Questo è il cuore dell’etno-masochismo contemporaneo: l’interiorizzazione del punto di vista del nemico. Le classi dirigenti europee hanno accettato l’idea che l’Europa debba esistere soltanto come spazio aperto, come mercato, come piattaforma umanitaria, come provincia morale dell’Occidente americano. Hanno accettato che il radicamento degli altri sia cultura e il nostro sia esclusione. Hanno accettato che la difesa degli altri sia autodeterminazione e la nostra sia xenofobia. Hanno accettato che ogni popolo possa avere una memoria ferita, tranne il popolo europeo, costretto a vivere in stato permanente di abiura. In questa luce, dalla Confederazione alla Rhodesia, le patrie perdute dei bianchi europei compongono una geografia dolorosa di frontiere cadute, comunità spezzate e mondi scomparsi, forse per sempre. Venner ha compreso questa legge con lucidità spietata, ed è giusto ribadirlo: il suo interesse per i vinti non nasceva dal gusto romantico della sconfitta, ma dalla consapevolezza che nei vinti resta spesso custodita la verità che i vincitori hanno bisogno di seppellire. I vinti mostrano ciò che la storia ufficiale rimuove: il prezzo del progresso, la violenza dell’universalismo, la menzogna morale dell’egualitarismo. La “gloriosa” Unione ne è già l’immagine perfetta: abolisce la schiavitù in nome dell’umanità e consegna il secolo successivo alla segregazione razziale, al moralismo puritano, all’olocausto nucleare, all’interventismo imperialista. In quella frattura si vede la bugia originaria dell’Occidente: proclamare principi universali per costruire il dominio spregiudicato del capitalismo finanziario. Per questo Il bianco sole dei vinti non è soltanto un libro sulla Confederazione, ma un libro sull’Europa davanti alla possibilità della propria estinzione storica.

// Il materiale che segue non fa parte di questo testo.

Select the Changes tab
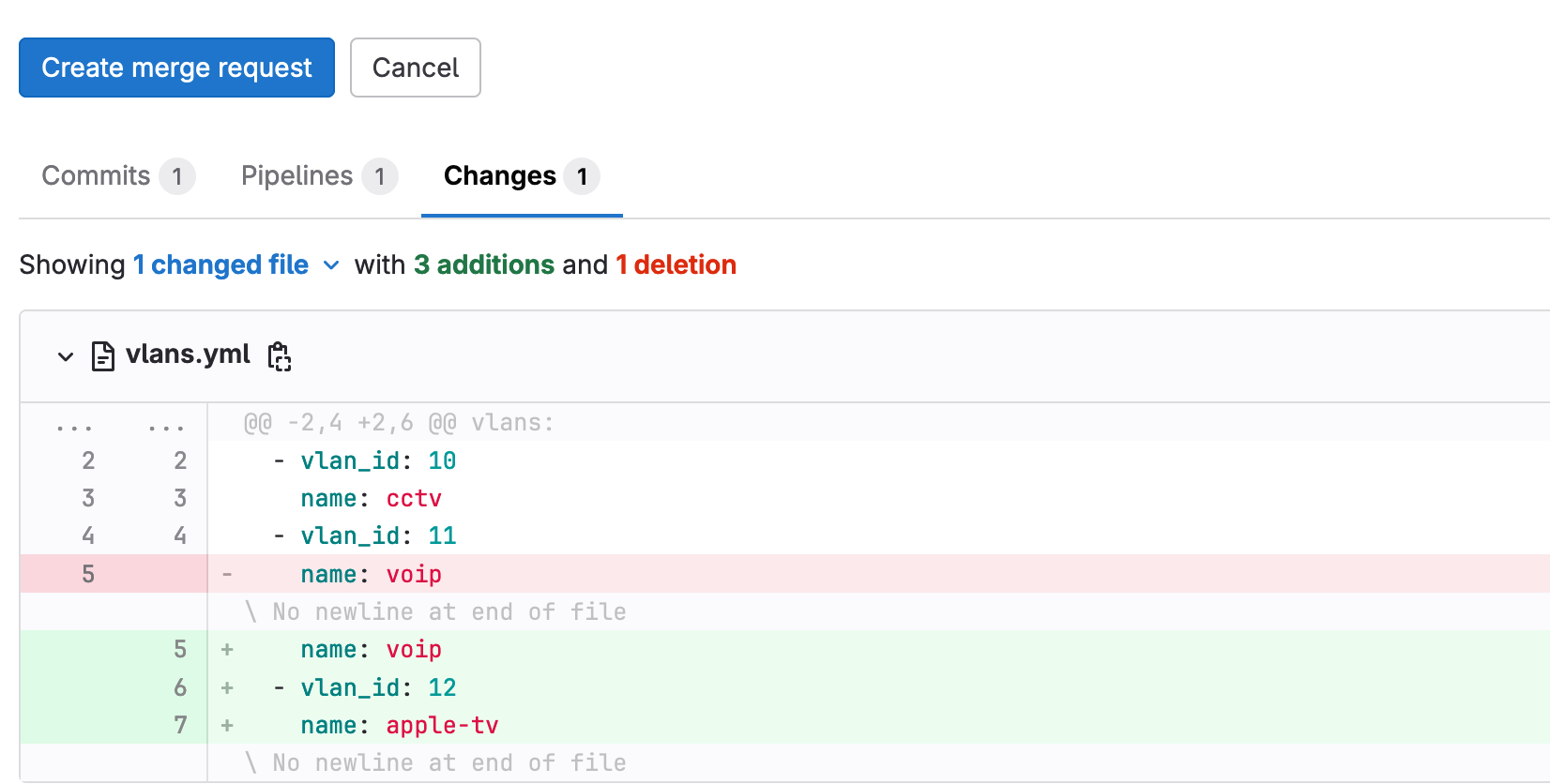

Venner e il tragico ottimismo della fedeltà

Il suicidio di Venner a Notre Dame è stato la testimonianza suprema di questa visione. Nel cuore simbolico di una cristianità occidentale secolarizzata e profanata, egli ha compiuto un gesto capace di risvegliarci dall’anestesia. Molti lo hanno interpretato come disperazione. In realtà, quello di Venner resta un atto di accusa feroce contro un’Europa incapace di nominare il proprio pericolo, incapace di riconoscersi come civiltà, incapace di reagire alla propria trasformazione in periferia demografica e spirituale. Resta però anche un atto di profonda speranza e lucidità: “Credo nelle qualità uniche degli europei, che sono temporaneamente in letargo. Credo nella loro individualità attiva, nella loro inventiva e nel risveglio della loro energia”. Perché Venner, nel raccontare il Sud, non si limita a rimpiangere una patria perduta: palpita con i suoi eroi per strapparli alla polvere degli archivi e consegnarli alla memoria di un popolo che ancora deve venire e che possa riconoscerli come suoi. Un popolo europeo. Robert E. Lee, Stonewall Jackson, Jeb Stuart, Jefferson Davis; i soldati confederati scalzi, affamati, male armati eppure capaci di resistere alla più grande macchina materiale del loro tempo: tutte queste figure diventano, nella prosa di Venner, qualcosa di più di personaggi storici. Sono archetipi della fedeltà a noi stessi.